In the case of scleroderma, any improvement at all is dramatic, but these improvements are truly remarkable. The patients have increased their ability to swallow. The skin on their face and hands has started to loosen up and become supple again. Those who have been caught early don’t have any further progression of the disease, and those who started late have begun to reverse their condition. The most striking result has been the reversal of widespread sclerodermatous pulmonary lesions.
A lot of doctors like to explain away any progress in rheumatoid arthritis or lupus by calling it natural remission. But they can’t explain what happens with scleroderma as a natural remission because with that disease there isn’t any such thing: under any other form of treatment the disease only goes one way, downward, and it doesn’t stop until the patient is dead.
All these different types of connective-tissue disorders involve a circulating antibody against mycoplasma, but that is not to say that every patient proves positive for those antibodies every time he or she is tested. In those cases where the results are negative, as a rule all that is required to get a positive result is to follow the patient for a period until the antibody pops up again. The process of antibody circulation in rheumatoid arthritis or other such diseases is very similar to that in undulant fever, which is often very difficult to diagnose because of the wavelike periodicity of the antibody. The cyclical appearance and disappearance of a disease antibody is a widely recognized phenomenon of immunology. The Herxheimer effect, which is a toxic surge that follows the onset of treatment for mycoplasmic disorders, brings out the antibody in patients who have tested negative prior to treatment; as the treatment progresses, the antibody eventually tests negative again.
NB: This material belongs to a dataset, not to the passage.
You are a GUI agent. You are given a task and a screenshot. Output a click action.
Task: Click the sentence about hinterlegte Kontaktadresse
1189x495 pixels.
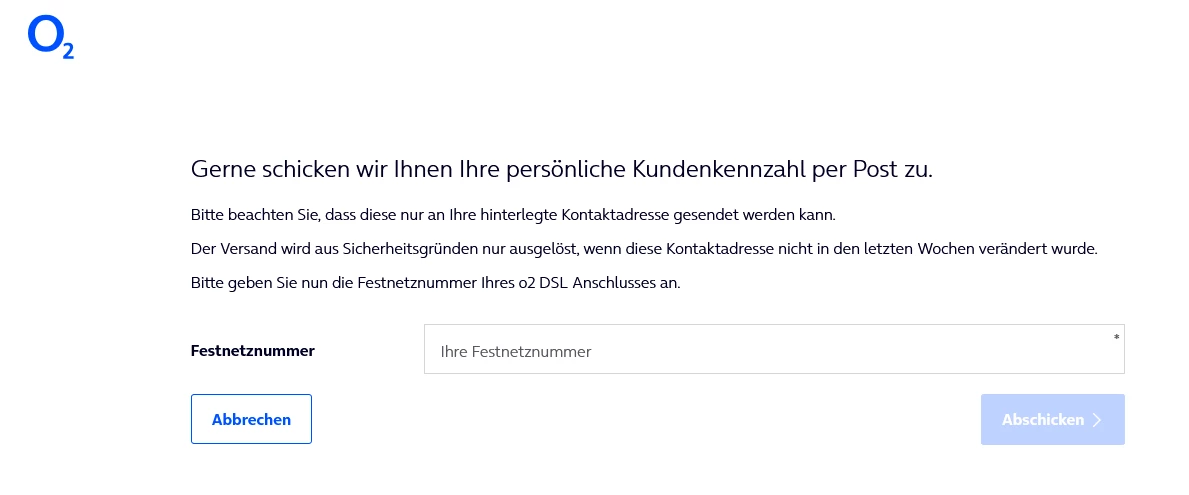click(513, 215)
Eventually there will be a test for the antigen of mycoplasmas as well as for the antibody; diagnosticians will be able to look for the disease factor that creates the condition, rather than seeking an indication of the body’s response. This is an area of research in which the Arthritis Institute is vigorously active. We have also noted a greater concentration of both antigen and antibody in joint fluid compared to the blood serum from the same patient.
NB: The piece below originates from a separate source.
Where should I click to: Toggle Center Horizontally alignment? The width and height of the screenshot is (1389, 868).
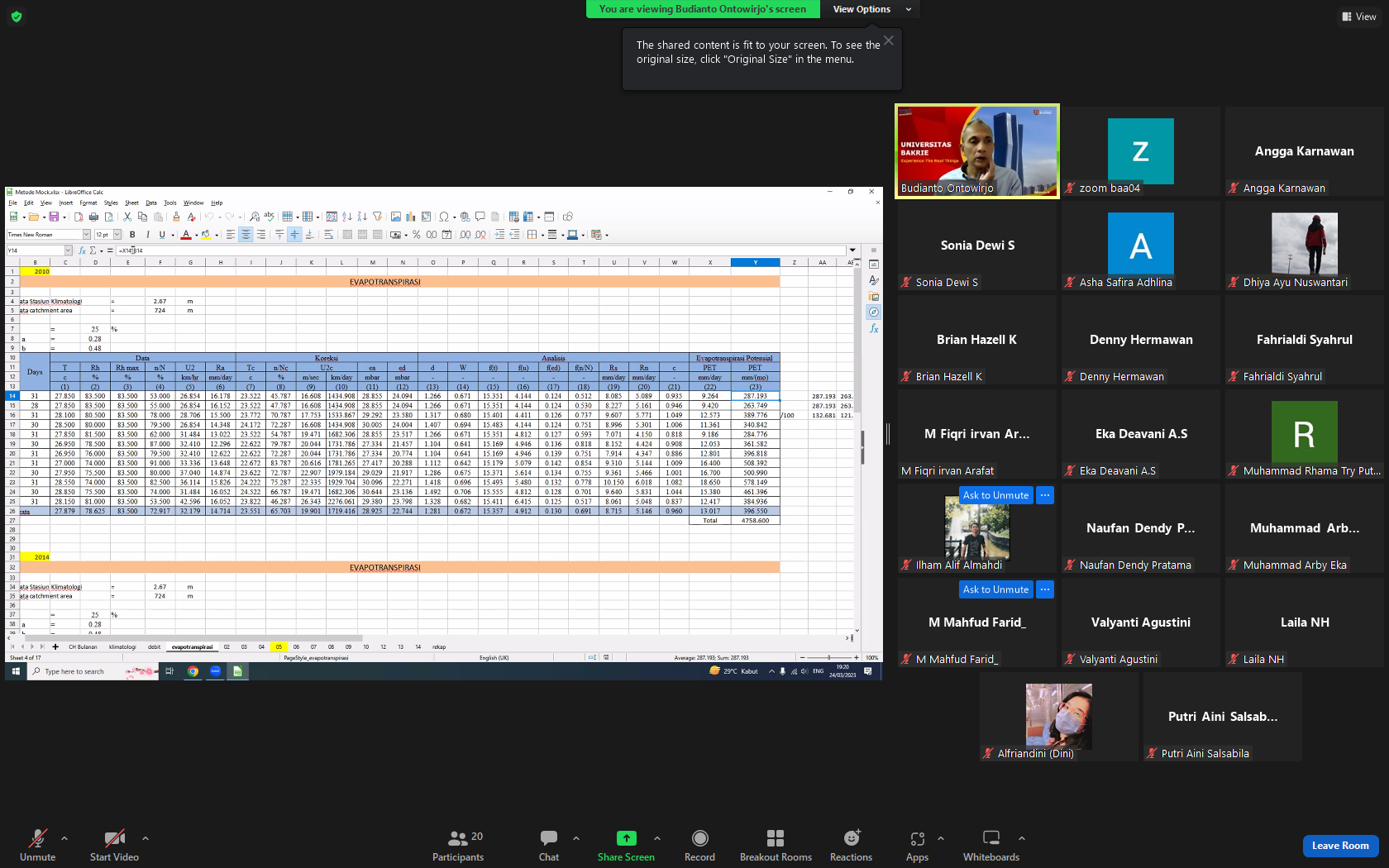[246, 235]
In order to identify the antigen, it is first necessary to break down tissue, joint fluid, or blood into its serial protein fractions. Blood has any number of different proteins in it, one of which turns out to derive from mycoplasma. We have been measuring the direct signs of mycoplasma in the blood—either its toxins, particles of the germ, or the entire disease organism—to see whether it goes away when the patient is treated intravenously with tetracycline. And we have shown that it does.
We have also been collecting and analyzing data to look for a correlation between the dropoff of the antigen and the status of the symptoms as the patient is treated. Preliminary data are not sufficient to prove anything significant, but there is enough positive evidence to encourage further effort. One of the benefits of such a correlation, if it is proven, will be to provide an alternative to double-blind testing.
Not all of the information that has developed from fifty years of research and practice with connective-tissue disorders is of a kind that lends itself to statistical summary. In fact, I often feel that the source that has weighed most heavily over the long term, in helping me to understand what is involved in these diseases and in recognizing their patterns, is the kind of data that scientists characterize as anecdotal. In time, as it repeats itself over and over again, anecdotal data becomes progressively more substantive and meaningful. Perhaps more than any other aspect of learning, it has provided the deepest insights into the process by which arthritis happens to people.
That is the principal reason for the approach we have taken in the writing of this book.